- Born: Tooba Syed May 29, 1991 (age 35) Islamabad, Pakistan
- Occupations: Feminist, Researcher
- Known for: Secretary of Women Democratic Front

= Tooba Syed =

Pakistani writer, feminist political organiser and gender researcher (born 1991)

Tooba Syed (Urdu: طوبیٰ سید, born May 29, 1991) is a Pakistani feminist organiser, writer, and gender researcher. She is the secretary information and publishing of the feminist organization Women Democratic Front.

==Activism==
Syed is associated with left-wing politics since 2012 when she participated in arranging study circles at the university in Islamabad. She worked in anti-eviction housing rights movement in Islamabad’s katchi abadis (informal settlements) with the All Pakistan Alliance for Katchi Abadis, protesting when the Capital Development Authority decided to demolish twelve such settlements in the capital.

Syed has also organized the landless peasants movement and Okara’s women’s resistance movement. Syed arranged political schools to deepen the understanding of methods of organizing progressive political resistance in Pakistan along with social, economic and political structures of inequality and oppression. Syed also worked with the Awami Workers Party.

===Feminism===

As a feminist, Syed is interested in feminist theory, its practice, issues of women, gender and politics of South Asia. Syed, supported the Me Too movement in Pakistan while describing the incident of Khaisore. She supported Sheema Kermani’s Dhamal in Sehwan, after the attack (Feb, 2017) on shrine of Lal Shahbaz Qalandar. Syed organized an event on International Women’s Day 2017 and invited South Asian feminist Kamla Bhasin.

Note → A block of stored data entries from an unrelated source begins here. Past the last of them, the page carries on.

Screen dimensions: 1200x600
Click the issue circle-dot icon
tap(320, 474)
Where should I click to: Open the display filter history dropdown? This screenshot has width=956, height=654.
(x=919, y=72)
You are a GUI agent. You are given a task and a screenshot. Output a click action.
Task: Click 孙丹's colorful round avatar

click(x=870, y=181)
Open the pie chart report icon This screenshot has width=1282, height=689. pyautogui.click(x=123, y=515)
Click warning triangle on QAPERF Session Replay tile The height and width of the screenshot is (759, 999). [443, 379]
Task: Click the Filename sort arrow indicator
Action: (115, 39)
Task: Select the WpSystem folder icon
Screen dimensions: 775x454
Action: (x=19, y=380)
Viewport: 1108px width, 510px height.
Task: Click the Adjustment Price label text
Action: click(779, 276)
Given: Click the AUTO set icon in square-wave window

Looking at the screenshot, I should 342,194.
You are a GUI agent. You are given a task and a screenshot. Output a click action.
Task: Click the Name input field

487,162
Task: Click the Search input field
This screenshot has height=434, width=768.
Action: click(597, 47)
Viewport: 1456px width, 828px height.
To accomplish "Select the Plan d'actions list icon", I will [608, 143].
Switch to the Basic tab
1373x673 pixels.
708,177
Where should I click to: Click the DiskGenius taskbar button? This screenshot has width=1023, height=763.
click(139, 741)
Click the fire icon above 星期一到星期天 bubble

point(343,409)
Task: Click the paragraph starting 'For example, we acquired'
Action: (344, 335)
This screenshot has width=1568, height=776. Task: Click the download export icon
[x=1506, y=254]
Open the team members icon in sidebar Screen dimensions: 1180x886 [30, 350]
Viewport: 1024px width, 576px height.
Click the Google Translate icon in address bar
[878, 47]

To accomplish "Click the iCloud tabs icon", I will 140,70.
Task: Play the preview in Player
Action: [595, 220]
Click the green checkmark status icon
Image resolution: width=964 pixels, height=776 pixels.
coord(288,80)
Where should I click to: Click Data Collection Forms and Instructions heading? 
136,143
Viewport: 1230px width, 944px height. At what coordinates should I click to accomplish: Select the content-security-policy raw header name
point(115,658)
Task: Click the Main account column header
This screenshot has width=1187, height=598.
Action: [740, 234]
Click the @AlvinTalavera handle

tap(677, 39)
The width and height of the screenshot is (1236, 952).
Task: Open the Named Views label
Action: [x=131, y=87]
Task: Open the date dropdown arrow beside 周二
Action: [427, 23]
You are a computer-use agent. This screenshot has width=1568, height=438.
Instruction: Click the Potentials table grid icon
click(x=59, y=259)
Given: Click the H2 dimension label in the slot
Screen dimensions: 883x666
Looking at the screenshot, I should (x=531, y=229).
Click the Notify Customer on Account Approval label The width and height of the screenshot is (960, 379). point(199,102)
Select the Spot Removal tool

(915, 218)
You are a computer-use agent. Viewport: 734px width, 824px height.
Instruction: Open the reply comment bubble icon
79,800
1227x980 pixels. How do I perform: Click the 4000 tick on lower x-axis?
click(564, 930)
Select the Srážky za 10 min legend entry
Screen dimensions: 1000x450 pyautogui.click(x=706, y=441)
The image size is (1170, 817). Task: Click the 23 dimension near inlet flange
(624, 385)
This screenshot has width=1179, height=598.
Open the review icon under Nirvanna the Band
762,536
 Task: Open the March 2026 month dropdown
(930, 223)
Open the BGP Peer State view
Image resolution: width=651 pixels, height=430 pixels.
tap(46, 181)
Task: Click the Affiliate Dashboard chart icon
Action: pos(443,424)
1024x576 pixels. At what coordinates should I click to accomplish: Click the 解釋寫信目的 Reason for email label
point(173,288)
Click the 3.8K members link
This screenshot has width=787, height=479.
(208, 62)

===Women Democratic Front===
Syed is the secretary of the socialist-feminist women collective and organization Women Democratic Front (WDF). The group was founded along with other left-wing workers from across country with an aim to involve the working-class women in political struggle and ensure their representation from federal to basic unit levels. In 2018, under the banner of WDF, Syed condemned the Khyber Pakhtunkhwa (KP) government order of banning media coverage of all events in females’ schools across KP province. As a WDF member Syed participated in women's emancipation march 2018, 2019 and 2020.